FOMENTO - Bley Lipski, do BRDE, comentou que o momento vai ajudar a fortalecer o sistema nacional de fomento, para fazer a diferença e gerar empregos. “O desafio é encontrar a medida do remédio que precisamos dar para as pessoas passarem por esse momento agudo da Covid, mas precisamos de remédio para a economia ser retomada”, disse.

Ele também citou os legados que serão deixados pela crise atual, como a agilidade na tomada de decisões e mudanças no modelo de produção. “A economia vai se transformar, a industrialização vai se transformar.”

IMPACTO - Rabello de Castro fez uma análise do momento e do empobrecimento que haverá no mundo. “Voltamos 4 ou 5 casas no nosso jogo de Banco Imobiliário”, comparou, citando o tradicional jogo de tabuleiro.

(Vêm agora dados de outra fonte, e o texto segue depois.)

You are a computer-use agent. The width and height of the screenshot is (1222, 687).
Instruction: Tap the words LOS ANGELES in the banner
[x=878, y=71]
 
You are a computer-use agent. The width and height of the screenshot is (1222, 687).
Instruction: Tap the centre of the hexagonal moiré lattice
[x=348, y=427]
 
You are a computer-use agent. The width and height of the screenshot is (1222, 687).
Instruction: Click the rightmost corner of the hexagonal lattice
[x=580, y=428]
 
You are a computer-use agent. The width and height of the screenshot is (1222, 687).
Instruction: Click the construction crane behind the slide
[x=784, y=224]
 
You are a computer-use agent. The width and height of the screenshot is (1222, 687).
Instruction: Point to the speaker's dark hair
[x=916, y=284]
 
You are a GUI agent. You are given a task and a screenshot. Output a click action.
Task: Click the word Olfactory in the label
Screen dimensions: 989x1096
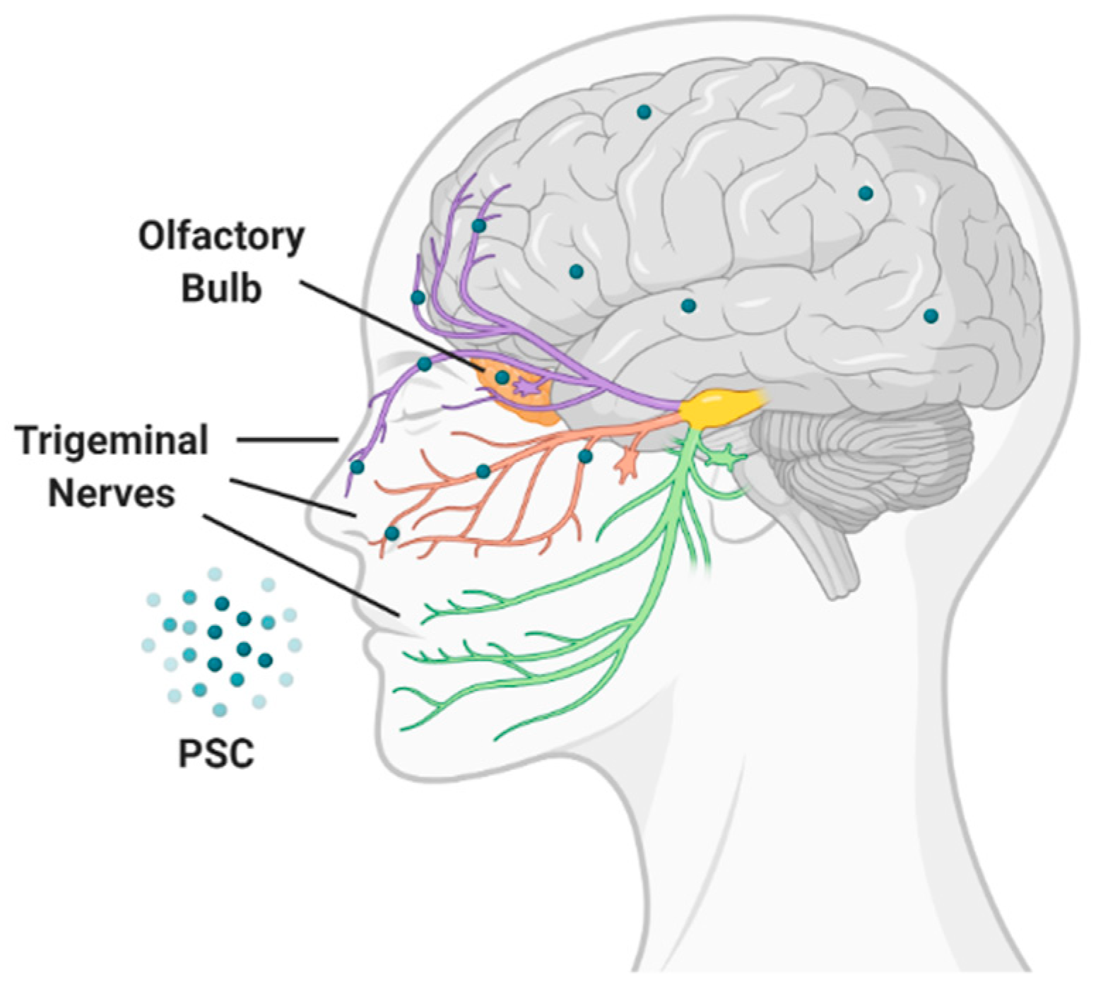tap(221, 238)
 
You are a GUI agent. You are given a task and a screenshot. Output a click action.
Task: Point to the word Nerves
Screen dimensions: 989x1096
tap(112, 493)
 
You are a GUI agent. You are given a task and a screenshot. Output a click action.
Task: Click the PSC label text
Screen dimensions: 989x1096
tap(216, 754)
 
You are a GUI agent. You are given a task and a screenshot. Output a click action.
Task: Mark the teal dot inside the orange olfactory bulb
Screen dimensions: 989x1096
tap(502, 377)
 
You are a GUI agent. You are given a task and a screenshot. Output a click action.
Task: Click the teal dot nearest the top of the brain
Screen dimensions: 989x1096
tap(643, 112)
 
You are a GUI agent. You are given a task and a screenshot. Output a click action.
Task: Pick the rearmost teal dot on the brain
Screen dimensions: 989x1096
tap(931, 316)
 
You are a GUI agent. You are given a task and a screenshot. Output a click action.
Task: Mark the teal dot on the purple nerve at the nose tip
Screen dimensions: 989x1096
tap(357, 467)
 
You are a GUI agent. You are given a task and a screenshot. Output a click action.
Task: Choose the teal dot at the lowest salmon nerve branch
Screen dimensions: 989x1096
tap(391, 533)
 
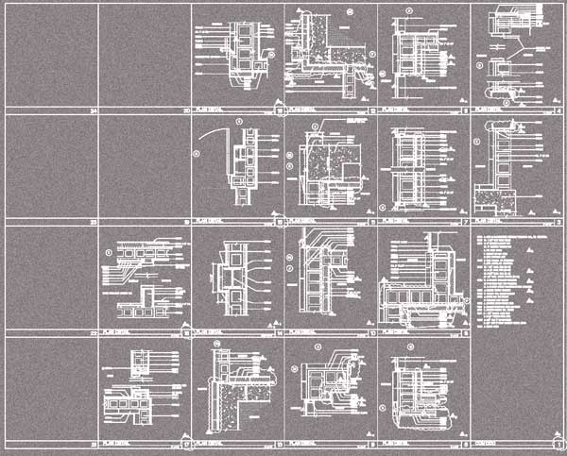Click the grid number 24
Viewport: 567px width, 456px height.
(94, 111)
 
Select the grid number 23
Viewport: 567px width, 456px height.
(94, 222)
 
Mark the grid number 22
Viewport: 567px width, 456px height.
(94, 332)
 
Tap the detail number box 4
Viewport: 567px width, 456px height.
(558, 111)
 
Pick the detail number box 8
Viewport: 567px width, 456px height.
(465, 111)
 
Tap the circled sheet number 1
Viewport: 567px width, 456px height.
(557, 441)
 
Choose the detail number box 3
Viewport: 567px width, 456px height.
(558, 222)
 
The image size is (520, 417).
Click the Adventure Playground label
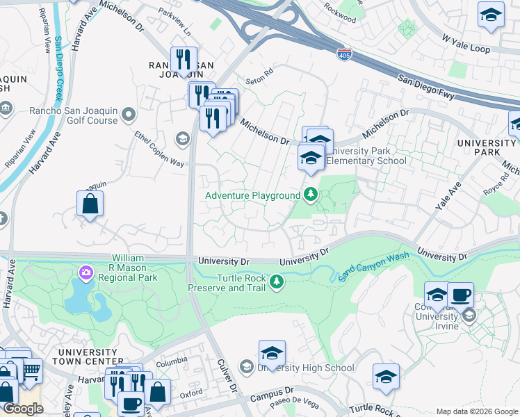(252, 195)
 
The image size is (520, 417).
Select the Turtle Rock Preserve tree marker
(277, 281)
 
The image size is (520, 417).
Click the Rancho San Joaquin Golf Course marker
(128, 114)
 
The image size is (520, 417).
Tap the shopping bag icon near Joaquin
(90, 204)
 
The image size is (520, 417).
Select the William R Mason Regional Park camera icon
(87, 271)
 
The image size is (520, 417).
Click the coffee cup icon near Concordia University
(460, 295)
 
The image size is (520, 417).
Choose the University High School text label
(306, 368)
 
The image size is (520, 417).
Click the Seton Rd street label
(260, 75)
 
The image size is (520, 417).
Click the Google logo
(22, 409)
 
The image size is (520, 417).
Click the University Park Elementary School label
(366, 156)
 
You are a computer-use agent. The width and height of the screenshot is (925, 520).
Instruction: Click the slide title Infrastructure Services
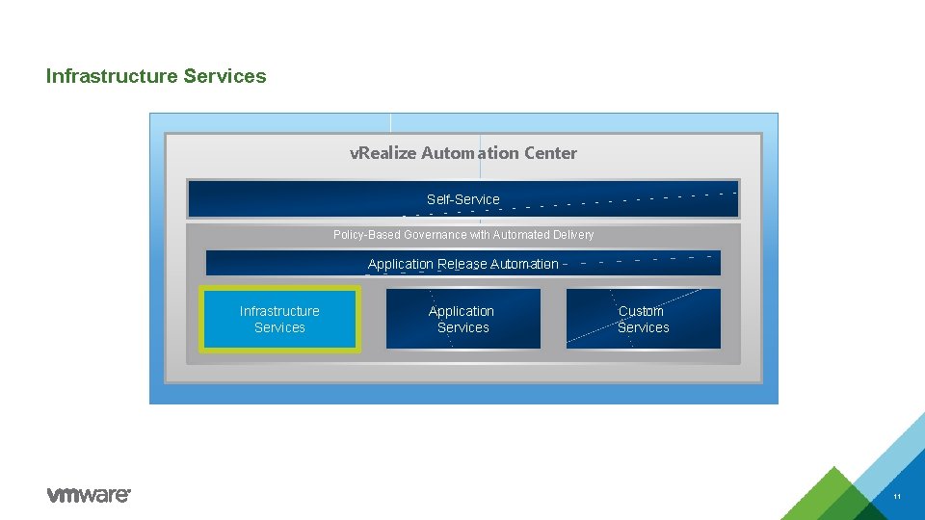pos(156,76)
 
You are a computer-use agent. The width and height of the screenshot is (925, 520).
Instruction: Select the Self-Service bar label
pos(463,199)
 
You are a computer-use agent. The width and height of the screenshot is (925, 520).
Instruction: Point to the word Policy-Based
pos(367,235)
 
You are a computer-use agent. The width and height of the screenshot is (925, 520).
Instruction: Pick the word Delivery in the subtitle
pos(573,235)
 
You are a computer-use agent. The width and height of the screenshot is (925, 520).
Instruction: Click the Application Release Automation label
pos(463,264)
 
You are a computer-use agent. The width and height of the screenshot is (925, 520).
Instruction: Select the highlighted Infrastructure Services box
pos(279,319)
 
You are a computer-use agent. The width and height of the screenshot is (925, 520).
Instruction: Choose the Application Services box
pos(462,319)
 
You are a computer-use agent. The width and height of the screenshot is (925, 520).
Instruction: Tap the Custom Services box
pos(643,319)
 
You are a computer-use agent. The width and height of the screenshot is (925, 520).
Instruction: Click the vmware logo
pos(89,495)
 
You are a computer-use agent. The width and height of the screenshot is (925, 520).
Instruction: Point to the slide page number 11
pos(897,497)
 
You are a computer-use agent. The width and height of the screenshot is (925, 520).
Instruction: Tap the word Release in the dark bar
pos(462,264)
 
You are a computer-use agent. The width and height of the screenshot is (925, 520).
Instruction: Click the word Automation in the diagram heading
pos(470,153)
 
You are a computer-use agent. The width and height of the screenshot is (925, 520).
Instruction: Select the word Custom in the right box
pos(641,311)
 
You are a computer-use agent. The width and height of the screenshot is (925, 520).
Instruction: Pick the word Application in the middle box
pos(462,311)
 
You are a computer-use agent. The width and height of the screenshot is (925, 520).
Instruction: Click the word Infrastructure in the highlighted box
pos(279,311)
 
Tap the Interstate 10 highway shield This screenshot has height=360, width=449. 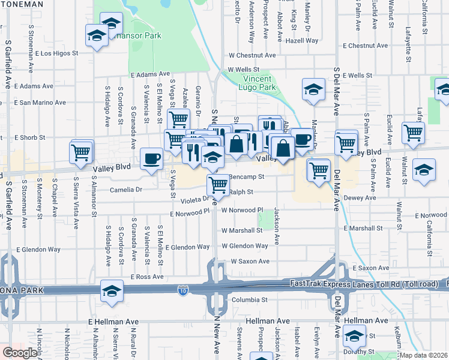183,291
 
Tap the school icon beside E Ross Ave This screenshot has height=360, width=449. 112,291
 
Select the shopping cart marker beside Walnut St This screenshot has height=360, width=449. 413,133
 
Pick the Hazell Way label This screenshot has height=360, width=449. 302,41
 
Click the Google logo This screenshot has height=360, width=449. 20,353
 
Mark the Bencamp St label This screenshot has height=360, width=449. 247,177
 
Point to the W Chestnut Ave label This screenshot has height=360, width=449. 252,55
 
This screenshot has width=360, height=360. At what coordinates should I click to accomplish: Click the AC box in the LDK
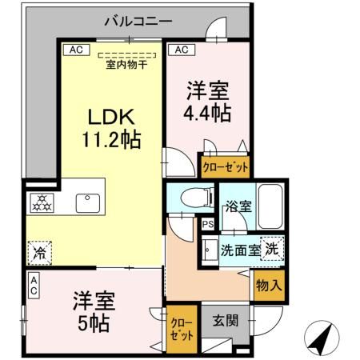click(x=76, y=50)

Segundo ele, a visão de futuro para 2020 e 2021 foi alterada profundamente. “Estamos em uma anemia de demanda e uma desorganização da produção”, explicou, acrescentando que o cenário atual não está nos manuais de economistas, por ser completamente novo. “Nem em uma guerra vemos isso”, comparou, citando que em guerras há destruição, mas não há imobilização da sociedade, de sua força de trabalho.

O economista também falou da fragilização vivida pelas empresas e sugeriu um refinanciamento geral de dívidas, com novas taxas de juros e alongamento de prazos. “Vai haver um tremendo obituário econômico, ao lado de pessoas atingidas pela Covid”, previu.